Speech-to-TextShared concepts

Speaker diarization

Learn how to separate speakers in both real-time and asynchronous processing.

Overview

Soniox Speech-to-Text AI supports speaker diarization — the ability to automatically detect and separate speakers in an audio stream. This allows you to generate speaker-labeled transcripts for conversations, meetings, interviews, podcasts, and other multi-speaker scenarios — without any manual labeling or extra metadata.


What is speaker diarization?

Speaker diarization answers the question: Who spoke when?

When enabled, Soniox automatically detects speaker changes and assigns each spoken segment to a speaker label (e.g., Speaker 1, Speaker 2). This lets you structure transcripts into clear, speaker-attributed sections.

Example

Input audio:

How are you? I am fantastic. What about you? Feeling great today. Hey everyone!

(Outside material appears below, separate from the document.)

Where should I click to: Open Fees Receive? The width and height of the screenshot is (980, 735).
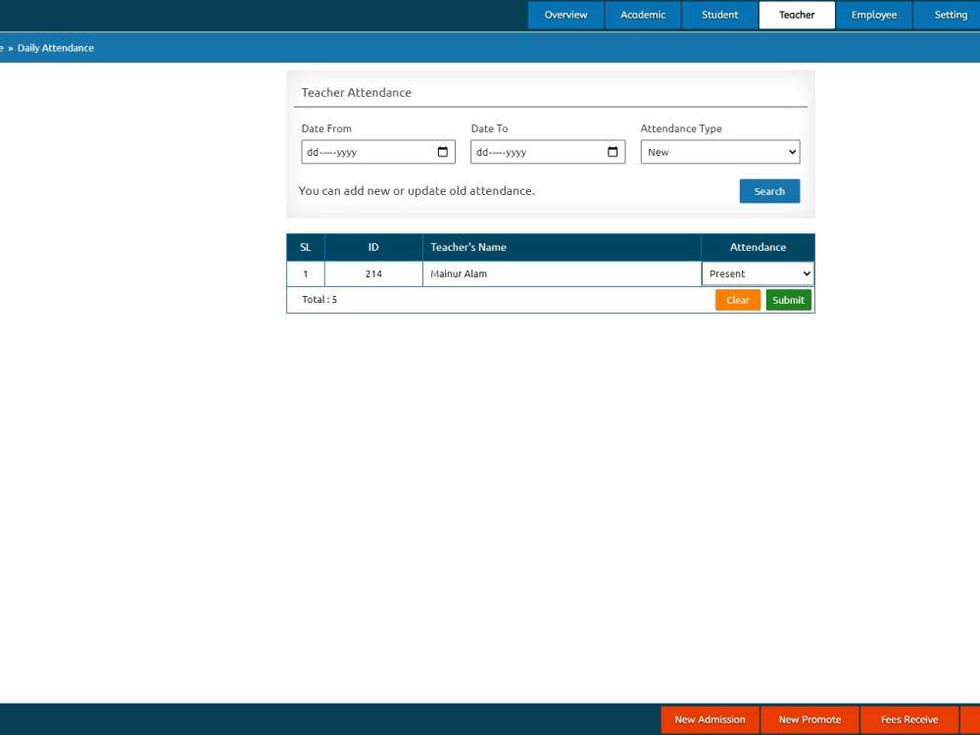909,719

Output with diarization enabled:

Speaker 1: How are you?
Speaker 2: I am fantastic. What about you?
Speaker 1: Feeling great today.
Speaker 3: Hey everyone!

How to enable speaker diarization

Enable diarization by setting this parameter in your API request:

{
  "enable_speaker_diarization": true
}

Output format

When speaker diarization is enabled, each token includes a speaker field:

{"text": "How",    "speaker": "1"}
{"text": " are",   "speaker": "1"}
{"text": " you",   "speaker": "1"}
{"text": "?",      "speaker": "1"}
{"text": "I",      "speaker": "2"}
{"text": " am",    "speaker": "2"}
{"text": " fan",   "speaker": "2"}
{"text": "tastic", "speaker": "2"}
{"text": ".",      "speaker": "2"}

You can group tokens by speaker in your application to create readable segments, or display speaker labels directly in your UI.


Real-time considerations

Real-time speaker diarization is more challenging due to low-latency constraints. You may observe:

  • Higher speaker attribution errors compared to async mode.
  • Temporary speaker switches that stabilize as more context is available.

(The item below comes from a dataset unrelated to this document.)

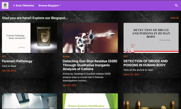
Task: Click PPT label above Detection of Drugs
Action: pyautogui.click(x=126, y=57)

Even with these limitations, real-time diarization is valuable for live meetings, conferences, customer support calls, and conversational AI interfaces.

Endpointing and manual finalization reduce diarization accuracy

Endpoint detection and manual finalization force tokens to finalize early, which reduces diarization accuracy. For the highest diarization accuracy, do not use endpoint detection. If you use manual finalization, ensure sufficient audio context is provided before finalizing.


Number of supported speakers

  • Up to 15 different speakers are supported per transcription session.
  • Accuracy may decrease when many speakers have similar voice characteristics.

Best practice

For the most accurate and reliable speaker separation, use asynchronous transcription — it provides significantly higher diarization accuracy because the model has access to the full audio context. Real-time diarization is best when you need immediate speaker attribution, but expect lower accuracy due to low-latency constraints.


Supported languages

Speaker diarization is available for all supported languages.